One important consequence of the advent and rise of the internet is that users are adapting to new means of acquiring and using information.  Collective intelligence is such a concept that has emerged to describe the approach many online communities use to acquire content.  It relies on the specific knowledge all community members possess, and the new information or content that is acquired after the knowledge is pooled together.  Due to the popularity of niche communities, these practices are becoming more pertinent in today’s online activities.  (Jenkins, 27) 

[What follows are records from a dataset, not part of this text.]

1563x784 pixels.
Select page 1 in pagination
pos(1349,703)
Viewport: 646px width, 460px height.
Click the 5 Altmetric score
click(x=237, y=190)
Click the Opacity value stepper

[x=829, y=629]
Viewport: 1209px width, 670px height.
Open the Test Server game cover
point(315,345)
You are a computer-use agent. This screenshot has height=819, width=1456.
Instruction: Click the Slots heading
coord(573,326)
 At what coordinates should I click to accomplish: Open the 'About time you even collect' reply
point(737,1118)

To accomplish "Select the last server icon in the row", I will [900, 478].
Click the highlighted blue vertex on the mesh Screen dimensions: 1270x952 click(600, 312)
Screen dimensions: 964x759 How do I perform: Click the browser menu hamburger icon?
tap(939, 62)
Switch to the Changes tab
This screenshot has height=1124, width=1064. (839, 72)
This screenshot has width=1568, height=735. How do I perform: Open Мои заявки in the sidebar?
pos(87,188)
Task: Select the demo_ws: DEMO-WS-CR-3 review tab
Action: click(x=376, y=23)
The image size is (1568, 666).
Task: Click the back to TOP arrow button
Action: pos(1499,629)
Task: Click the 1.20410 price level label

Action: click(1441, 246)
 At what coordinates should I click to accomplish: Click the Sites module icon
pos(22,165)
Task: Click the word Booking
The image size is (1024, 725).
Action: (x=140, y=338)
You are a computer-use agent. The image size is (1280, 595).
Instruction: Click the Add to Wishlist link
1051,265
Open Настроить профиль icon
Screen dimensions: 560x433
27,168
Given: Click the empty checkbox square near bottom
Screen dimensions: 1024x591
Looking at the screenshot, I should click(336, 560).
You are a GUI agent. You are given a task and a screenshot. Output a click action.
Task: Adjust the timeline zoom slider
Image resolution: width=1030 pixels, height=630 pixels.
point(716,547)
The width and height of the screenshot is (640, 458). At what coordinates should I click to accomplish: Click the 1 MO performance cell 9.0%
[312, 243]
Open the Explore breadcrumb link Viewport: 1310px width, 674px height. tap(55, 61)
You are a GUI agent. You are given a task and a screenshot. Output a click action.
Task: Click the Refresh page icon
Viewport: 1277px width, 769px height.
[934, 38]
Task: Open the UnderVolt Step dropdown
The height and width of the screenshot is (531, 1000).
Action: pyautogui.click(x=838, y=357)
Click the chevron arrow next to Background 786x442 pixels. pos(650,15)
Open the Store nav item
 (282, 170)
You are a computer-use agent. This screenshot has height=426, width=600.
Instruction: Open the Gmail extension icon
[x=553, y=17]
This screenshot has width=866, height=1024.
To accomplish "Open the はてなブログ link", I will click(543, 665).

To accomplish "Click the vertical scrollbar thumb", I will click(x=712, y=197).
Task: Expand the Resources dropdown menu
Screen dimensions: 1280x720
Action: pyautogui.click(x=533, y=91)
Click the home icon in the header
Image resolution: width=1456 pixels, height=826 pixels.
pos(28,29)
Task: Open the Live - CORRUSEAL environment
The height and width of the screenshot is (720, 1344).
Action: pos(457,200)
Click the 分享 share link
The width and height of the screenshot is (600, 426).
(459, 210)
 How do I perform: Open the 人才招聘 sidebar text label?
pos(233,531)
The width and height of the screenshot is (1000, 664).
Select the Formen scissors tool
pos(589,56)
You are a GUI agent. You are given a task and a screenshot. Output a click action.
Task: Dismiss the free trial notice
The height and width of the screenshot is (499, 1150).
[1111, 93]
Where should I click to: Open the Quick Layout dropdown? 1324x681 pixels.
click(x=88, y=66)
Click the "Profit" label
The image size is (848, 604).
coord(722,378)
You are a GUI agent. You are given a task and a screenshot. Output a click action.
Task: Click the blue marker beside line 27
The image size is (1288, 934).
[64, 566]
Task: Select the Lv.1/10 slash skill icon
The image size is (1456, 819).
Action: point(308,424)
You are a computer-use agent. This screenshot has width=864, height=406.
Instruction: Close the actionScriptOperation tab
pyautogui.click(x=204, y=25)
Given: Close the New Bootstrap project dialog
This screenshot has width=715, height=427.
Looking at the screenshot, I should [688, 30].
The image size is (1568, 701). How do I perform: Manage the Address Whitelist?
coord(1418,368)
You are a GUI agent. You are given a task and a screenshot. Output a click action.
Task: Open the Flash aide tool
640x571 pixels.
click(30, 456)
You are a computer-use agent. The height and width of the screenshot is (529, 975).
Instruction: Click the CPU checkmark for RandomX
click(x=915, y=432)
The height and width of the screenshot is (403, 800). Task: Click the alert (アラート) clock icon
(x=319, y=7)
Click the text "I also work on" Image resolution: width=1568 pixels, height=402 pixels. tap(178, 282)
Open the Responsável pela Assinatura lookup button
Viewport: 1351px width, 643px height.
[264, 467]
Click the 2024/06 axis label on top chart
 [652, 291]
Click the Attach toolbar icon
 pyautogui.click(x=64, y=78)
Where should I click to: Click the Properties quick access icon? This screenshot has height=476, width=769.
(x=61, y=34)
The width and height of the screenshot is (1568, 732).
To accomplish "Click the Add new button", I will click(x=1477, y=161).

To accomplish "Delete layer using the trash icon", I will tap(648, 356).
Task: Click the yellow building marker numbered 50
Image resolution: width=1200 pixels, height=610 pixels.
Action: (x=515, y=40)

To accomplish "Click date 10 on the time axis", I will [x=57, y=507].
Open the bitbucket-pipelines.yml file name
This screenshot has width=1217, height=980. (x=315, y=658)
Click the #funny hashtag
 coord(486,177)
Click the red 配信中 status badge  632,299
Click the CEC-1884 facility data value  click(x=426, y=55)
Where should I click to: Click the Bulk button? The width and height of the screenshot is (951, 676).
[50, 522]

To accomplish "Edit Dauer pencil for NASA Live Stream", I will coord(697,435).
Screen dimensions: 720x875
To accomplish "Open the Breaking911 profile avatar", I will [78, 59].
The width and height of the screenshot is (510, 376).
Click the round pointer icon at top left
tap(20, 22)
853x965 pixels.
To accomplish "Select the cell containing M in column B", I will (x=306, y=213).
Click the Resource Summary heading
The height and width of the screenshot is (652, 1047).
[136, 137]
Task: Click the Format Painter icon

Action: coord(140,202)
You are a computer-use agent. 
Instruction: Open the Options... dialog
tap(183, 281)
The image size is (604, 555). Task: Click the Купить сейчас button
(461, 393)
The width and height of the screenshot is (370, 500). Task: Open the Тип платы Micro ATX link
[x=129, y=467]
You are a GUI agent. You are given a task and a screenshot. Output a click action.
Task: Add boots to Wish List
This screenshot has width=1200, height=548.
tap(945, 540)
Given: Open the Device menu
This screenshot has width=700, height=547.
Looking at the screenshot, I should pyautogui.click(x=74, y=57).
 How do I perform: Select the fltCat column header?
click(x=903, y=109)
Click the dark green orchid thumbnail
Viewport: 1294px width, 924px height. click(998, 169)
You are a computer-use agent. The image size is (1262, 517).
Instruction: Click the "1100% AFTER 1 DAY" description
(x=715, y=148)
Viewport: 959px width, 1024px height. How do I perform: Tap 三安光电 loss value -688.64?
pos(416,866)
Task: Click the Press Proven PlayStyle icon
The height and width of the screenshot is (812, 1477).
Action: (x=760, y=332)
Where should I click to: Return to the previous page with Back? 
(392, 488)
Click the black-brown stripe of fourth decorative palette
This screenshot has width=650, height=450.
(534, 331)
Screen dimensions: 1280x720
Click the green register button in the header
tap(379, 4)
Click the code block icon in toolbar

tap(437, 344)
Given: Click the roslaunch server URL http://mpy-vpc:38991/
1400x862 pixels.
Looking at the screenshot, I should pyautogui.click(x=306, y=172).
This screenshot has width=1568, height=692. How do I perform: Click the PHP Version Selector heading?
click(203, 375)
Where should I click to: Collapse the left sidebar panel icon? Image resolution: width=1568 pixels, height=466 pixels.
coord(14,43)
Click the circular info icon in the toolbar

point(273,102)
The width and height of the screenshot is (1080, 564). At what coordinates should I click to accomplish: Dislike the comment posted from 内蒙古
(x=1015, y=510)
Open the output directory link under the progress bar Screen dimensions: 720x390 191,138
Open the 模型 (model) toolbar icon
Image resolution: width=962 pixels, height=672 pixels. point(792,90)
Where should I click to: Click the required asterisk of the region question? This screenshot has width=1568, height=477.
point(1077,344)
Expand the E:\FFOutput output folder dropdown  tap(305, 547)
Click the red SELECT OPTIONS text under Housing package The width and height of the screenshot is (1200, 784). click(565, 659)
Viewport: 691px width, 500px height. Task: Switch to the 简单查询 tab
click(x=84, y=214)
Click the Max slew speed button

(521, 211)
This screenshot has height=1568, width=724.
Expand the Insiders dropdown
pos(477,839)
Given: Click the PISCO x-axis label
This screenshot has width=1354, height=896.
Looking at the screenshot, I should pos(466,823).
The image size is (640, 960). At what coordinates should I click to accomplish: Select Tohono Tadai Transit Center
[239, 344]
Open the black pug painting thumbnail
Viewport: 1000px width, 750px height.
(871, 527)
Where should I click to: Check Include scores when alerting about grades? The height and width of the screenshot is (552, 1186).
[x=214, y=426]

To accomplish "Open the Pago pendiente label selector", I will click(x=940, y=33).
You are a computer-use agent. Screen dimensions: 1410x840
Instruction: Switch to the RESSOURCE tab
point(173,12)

An effective example of collective intelligence was seen leading up to the release of JJ Abram’s film, Cloverfield, this past January.  The science fiction film about a monster attack in New York City was kept heavily under wraps from the press.  Only a mysterious trailer and a slew of viral marketing websites were available to the public.  Still, fans of Abrams and the genre were drawn to the project, and corresponded for months as to the true nature of the film.  What was the monster?  Why was it attacking New York?  Even the title of the film was a subject of speculation. The trailer was dissected, frame by frame, to help discover clues.  Transcripts from interviews and “insider information” were given careful consideration.  These may have just been spoilers to a sci-fi film, yet it held a special meaning to its many fans.  To check out the movement’s central hub, head over to CloverfieldClues:


It is interesting to consider, as face to face communication declines and online communities thrive, the benefits and burdens of collective intelligence.  Is it simply a more innovative and convenient method of gaining information?  Or is the credibility of information jeopardized due to the natural deregulated nature of the internet?  And will this mean a complete end to traditional small group communication?


Collective intelligence suggests that a new relationship is forming between media producers and consumers.  Under old media, the producer and consumer held specific roles in society, and operated in a linear manner.  Producers would create content, and audiences would consume it.  With the internet though, these distinctions have been blurred.  While the producers continue to generate content, consumers now actively create and respond to producers through the collective interaction with other consumers.  This creates a symbiotic relationship between the producer and consumer, one that will likely define new media for years to come.